Start Dataset extract
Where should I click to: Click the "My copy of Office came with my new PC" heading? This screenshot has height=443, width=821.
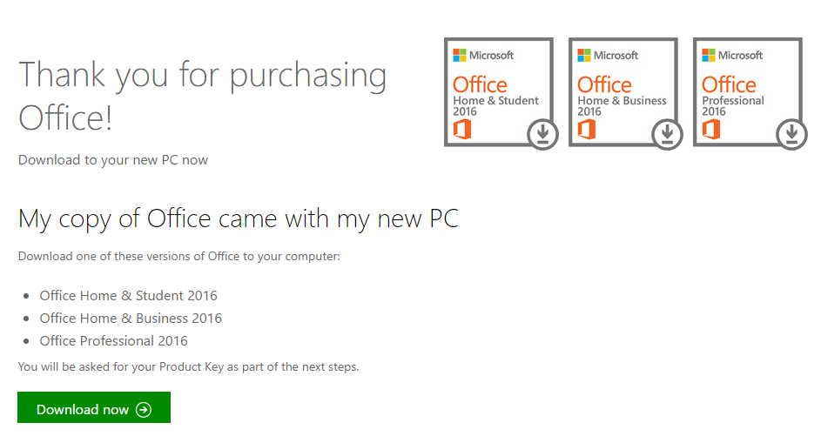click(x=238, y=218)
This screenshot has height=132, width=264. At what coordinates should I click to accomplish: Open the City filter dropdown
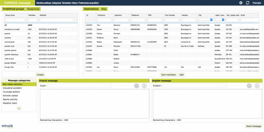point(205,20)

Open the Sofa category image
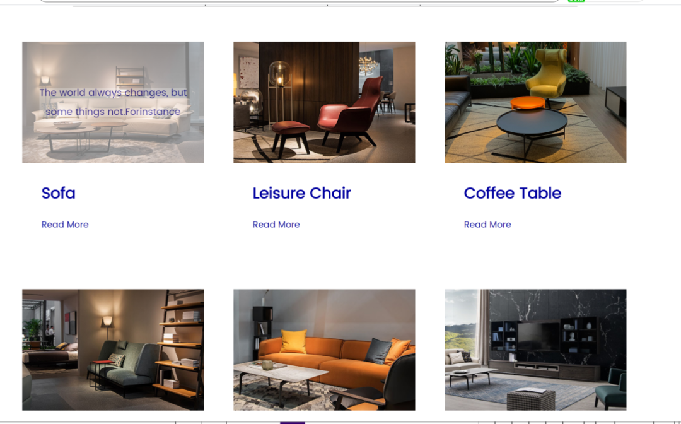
End Dataset extract
Start Dataset extract
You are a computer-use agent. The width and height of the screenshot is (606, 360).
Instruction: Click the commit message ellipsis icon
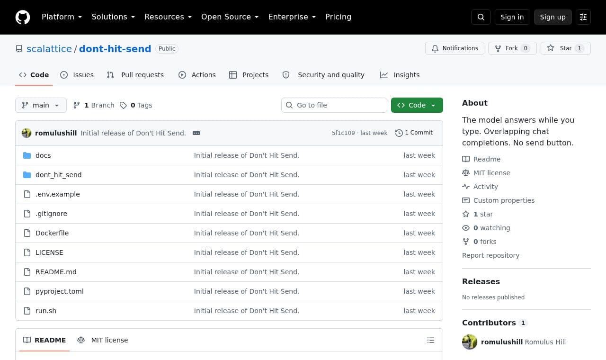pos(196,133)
End Dataset extract
Start Dataset extract
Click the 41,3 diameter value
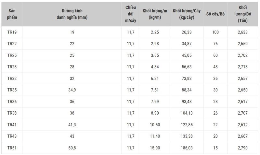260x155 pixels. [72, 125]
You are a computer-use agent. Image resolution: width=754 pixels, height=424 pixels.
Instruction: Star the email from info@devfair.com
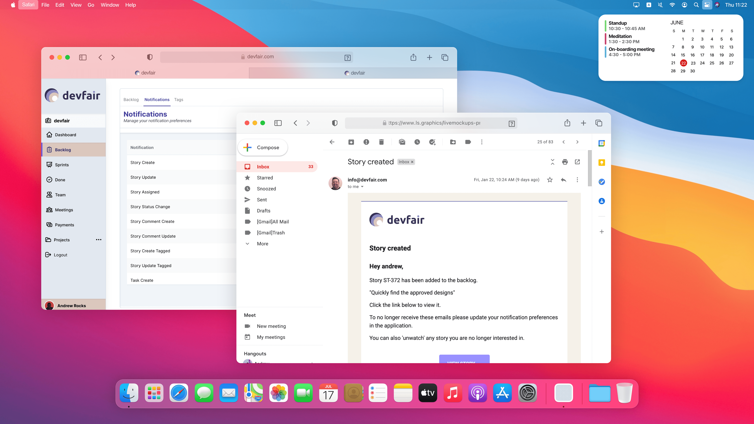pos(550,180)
End Dataset extract
## What the task asks
Pick out each line of the items above that contains the word "Instruction", and copy those lines in full.

## Written response
Instruction: Click the commit message ellipsis icon
Instruction: Star the email from info@devfair.com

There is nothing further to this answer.